> [TEXT SHOWN]:
==*==
Carefully define which staff can access content or perform tasks. Organize the content into collections based on who needs to use it and set permissions appropriately.
Make access conditional on appropriate training relating to governance. Employees shouldn’t be given access or expected to do activities if they haven’t received training that provides a clear explanation of what their responsibilities are.
In addition to access controls, enterprises can institute policy and process checks in their operations.
Policy checks will ensure that policies are followed correctly. Some of these checks can be automated. Tools can check if the copy complies with the style guide, accessibility markup is missing, or whether links are broken. Automated tools can flag many errors that might otherwise be overlooked.
When policy checks can’t be automated, checklists can support the consistent review of activities. Your content operations can learn from the work practices of pilots and surgeons, two occupations requiring extensive technical expertise. Both these professions rely on checklists to remove the risks of errors in their work. Pilots, for example, use a segmented “preflight checklist” to remind themselves of essential checks that must be performed. Checklists may seem pedestrian, but they’ve proven to increase operational reliability in many domains.
Process checkpoints provide guardrails that can prevent errors from happening. Setting up the right review workflows will ensure that necessary checks happen. These checkpoints should specify:
- Who to involve, based on their responsibilities and expertise
- What they need to check
- What criteria to apply when reviewing activities
For situations that require closer scrutiny, you can include more than one reviewer, inviting comments and suggestions from several perspectives.
==*==
> [DATASET CONTENT]:
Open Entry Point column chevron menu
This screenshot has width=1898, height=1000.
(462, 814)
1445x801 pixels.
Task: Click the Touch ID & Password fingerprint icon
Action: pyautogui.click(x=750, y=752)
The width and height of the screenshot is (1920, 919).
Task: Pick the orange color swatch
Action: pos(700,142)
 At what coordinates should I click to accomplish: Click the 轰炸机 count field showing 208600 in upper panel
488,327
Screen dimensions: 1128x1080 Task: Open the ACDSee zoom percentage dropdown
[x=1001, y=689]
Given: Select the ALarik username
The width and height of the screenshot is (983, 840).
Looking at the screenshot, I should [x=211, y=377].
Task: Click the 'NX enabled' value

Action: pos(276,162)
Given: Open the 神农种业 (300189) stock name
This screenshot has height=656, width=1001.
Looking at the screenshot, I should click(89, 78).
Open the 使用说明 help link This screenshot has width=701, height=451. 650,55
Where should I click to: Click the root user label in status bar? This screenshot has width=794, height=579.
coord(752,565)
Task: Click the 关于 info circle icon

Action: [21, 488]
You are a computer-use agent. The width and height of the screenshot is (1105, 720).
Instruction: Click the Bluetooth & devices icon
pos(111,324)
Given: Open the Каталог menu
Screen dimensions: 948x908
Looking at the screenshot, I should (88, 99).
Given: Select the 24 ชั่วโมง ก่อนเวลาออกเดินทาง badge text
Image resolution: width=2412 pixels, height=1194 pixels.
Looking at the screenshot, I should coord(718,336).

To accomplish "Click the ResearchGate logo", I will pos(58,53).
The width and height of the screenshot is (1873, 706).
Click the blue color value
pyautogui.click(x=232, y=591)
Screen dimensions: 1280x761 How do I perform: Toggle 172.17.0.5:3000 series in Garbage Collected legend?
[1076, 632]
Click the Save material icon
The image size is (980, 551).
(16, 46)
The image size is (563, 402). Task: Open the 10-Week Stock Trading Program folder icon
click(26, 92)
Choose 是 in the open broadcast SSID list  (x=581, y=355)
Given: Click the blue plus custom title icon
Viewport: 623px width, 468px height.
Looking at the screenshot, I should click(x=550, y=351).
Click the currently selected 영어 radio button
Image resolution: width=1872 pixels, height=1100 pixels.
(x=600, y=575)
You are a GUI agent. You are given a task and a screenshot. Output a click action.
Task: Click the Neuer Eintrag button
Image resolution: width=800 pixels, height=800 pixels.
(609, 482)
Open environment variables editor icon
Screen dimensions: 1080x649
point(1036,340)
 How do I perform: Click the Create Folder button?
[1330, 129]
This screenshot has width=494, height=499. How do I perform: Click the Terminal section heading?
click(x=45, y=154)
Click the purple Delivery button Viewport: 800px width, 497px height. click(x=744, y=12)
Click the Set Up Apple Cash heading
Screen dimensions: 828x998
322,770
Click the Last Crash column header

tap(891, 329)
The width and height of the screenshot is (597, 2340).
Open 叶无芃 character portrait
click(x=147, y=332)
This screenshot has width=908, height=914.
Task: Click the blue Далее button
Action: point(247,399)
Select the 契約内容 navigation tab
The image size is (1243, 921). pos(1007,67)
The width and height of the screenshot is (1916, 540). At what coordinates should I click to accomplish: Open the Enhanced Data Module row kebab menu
==*==
> [PROBLEM]:
Translate this sentence from the content governance text into Spanish: "Checklists may seem pedestrian, but they’ve proven to increase operational reliability in many domains."

> [ANSWER SPACE]:
Las listas de verificación pueden parecer prosaicas, pero han demostrado aumentar la fiabilidad operativa en muchos ámbitos.